This latest mention of the fragment came to me in my Twitter feed via Sean McDowell who posted this summary from Facebook about a talk Gary Habermas gave this week at Purdue University. (For those counting, we are now two social media platforms and two people away from the source.) The post is from Clark Bates who says,
Gary Habermas spoke at Purdue University last night. During the talk he stated that he has permission to announce that the Mark fragment has been dated between 80–110 AD. He also said that this is all he or CSNTM will say about the matter so no more questions regarding it will be entertained.I did a quick search and found the video of Habermas at Purdue. You can view it below (starting at the 22:10 mark) with my transcript below that. The main problem with Habermas’s claim is now old news to ETC readers and it is the specificity of the date. I don’t know how you date a papyrus to a thirty-year period like 80–110 A.D., especially if it is based on paleography (see the recent posts here by Malik and Orsini). Also, I didn’t hear Habermas mention CSNTM, so maybe that was a deduction by Bates. Unless I just missed it in the video. In any case, I appreciate his word of caution to fellow apologists.
As a side note, there will eventually be a lengthier critical analysis of the fragment but we in the apologetics community need to be cautious with how we handle this data. If the dating is accurate, this will become the oldest NT fragment in existence. However, paleography can’t really get a date accurately within about 100 years so there is always room for later dating.
Point being, no matter what the results, this fragment will go into the already immense amount of evidence for the New Testament and it’s early production and dissemination. Good information to have but not a nail in the coffin so to speak.
Blessings to you all!
Habermas mentions a paleographer who is not a Christian, a description we heard already in Dan Wallace’s original debate announcement. We have since identified this paleographer as Dirk Obbink of Oxford. What seems possibly new is that Habermas says he asked permission to share this and was told he could. But when did he ask and who granted such permission? He doesn’t say. There are further odd things said about provenance, but Habermas seems a bit fuzzy on that.
What I find curious at this stage in the First-Century Mark saga is how information about it keeps coming out in the context of Evangelical apologetics. I’m not sure what to make of that in terms of who owns this papyrus, but it is a consistent thread and I suspect one that will make more sense once we know for sure who the owner is.
Video
Transcript (from 22:10)
But before I do that [make my preferred argument for the resurrection], let me just make one other point. Some of you may have heard about a fragment in Mark that’s been floating around. I see a few of you shake your head yes. We’ve been waiting for this for a long time. The dating on this hasn’t come out, there’s reasons the dating hasn’t come out. I won’t explain that; it’s a legal thing having to do with the provenance of the papyrus.
The previous earliest copy of a gospel book we have is the Rylands fragment of John at about 125. It’s very, very valuable because remember early is a key historical sign. Rylands only dates from about 25 or 30 years after the Gospel of John.
I dialogued with a guy—true story—I dialogued with a guy years ago who’s a classical theo—a classical scholar and he put the Gospels from 140–180 AD. Apparently, nobody told him that when he put John at 170 AD that we have a piece of John from fifty years earlier. That didn’t seem to bother him. [laughter]
Okay, so there’s been a piece of Mark that we’ve been concerned about for a long time. We hadn’t come out with dates for legal reasons that could land you—there’s a question about where this thing came from–not the provenance of it, not if it’s—it’s a good piece of papyri. But you got to be careful where you pick things up or you could be in jail because you have to register it with Middle Eastern antiquities authorities or they wonder what you stole that from.

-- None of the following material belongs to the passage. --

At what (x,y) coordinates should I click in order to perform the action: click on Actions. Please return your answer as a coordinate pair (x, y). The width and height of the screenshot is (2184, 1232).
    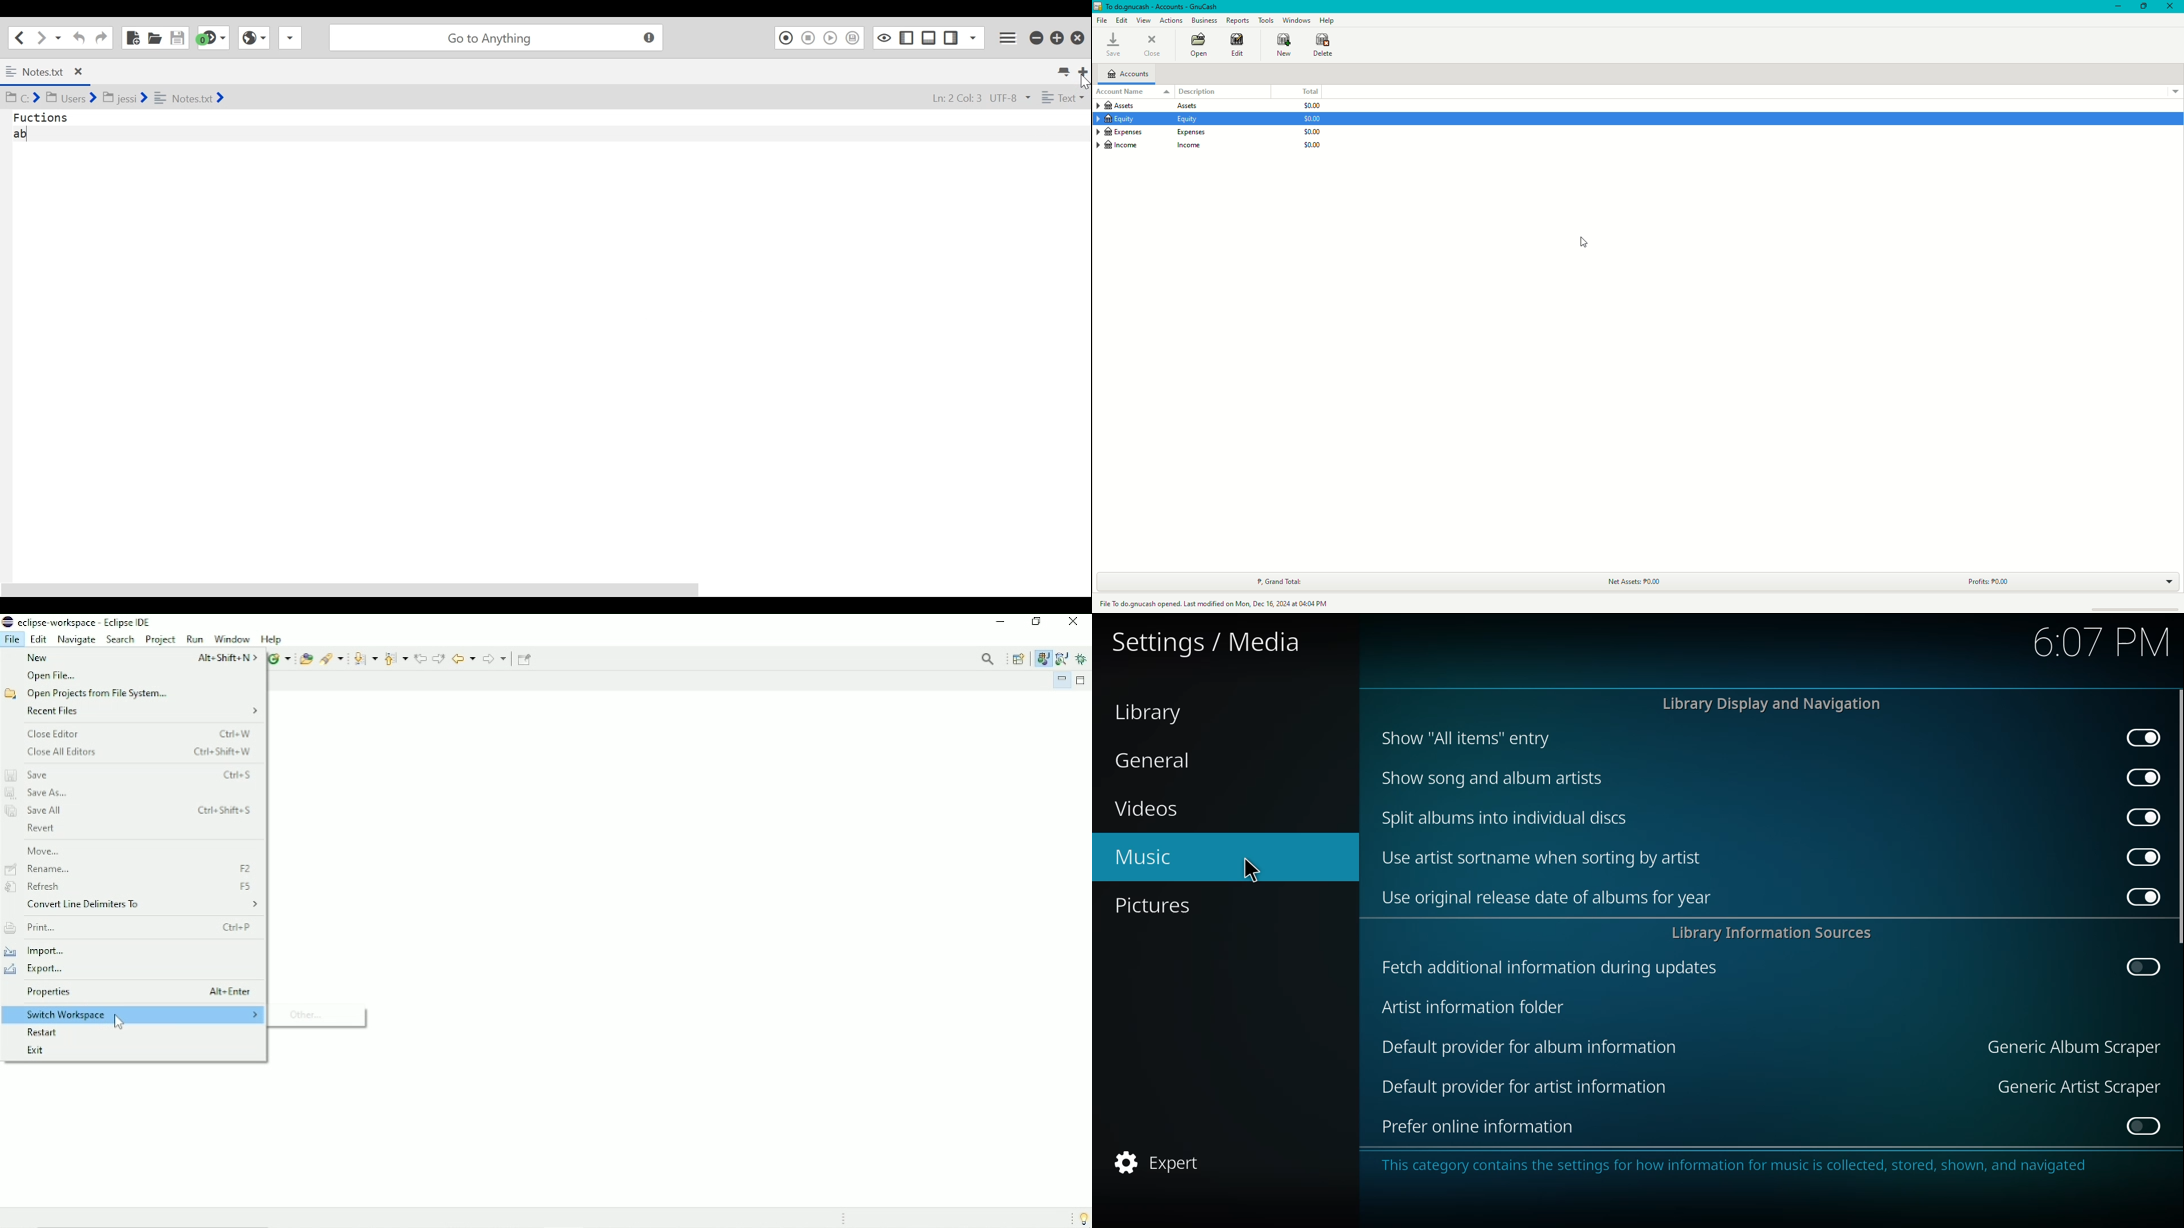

Okay, but one paleographer—I don’t even think he’s a Christian—but you have to be very specialized to be able to date ancient writing by handwriting analysis, by the type of handwriting. And the date was just given. And I asked permission, “Could this be given?” I was told it could be. And the date of this little papyrus for Mark is 80–110 AD. It is earlier than Rylands for John.
So, if the fragment for Mark is about the time of John or earlier, now critics are saying, “We’re going to have to move the Gospel of Mark back before the year 50 AD.” What’s that do to early [...] witness? Plus, there are two agnostics, one of them just passed away before [...], but two agnostic scholars, neither one Christian, and they have recently—without reference to the fragment—have both dated Mark, one at 40 AD, one at 38–42 AD. This is good stuff.
But I don’t think it’s the best argument for the historicity of Jesus.
From this point on I’m going to use the second argument that some of you may know I call the minimal facts argument, I sometimes call the lowest common denominator.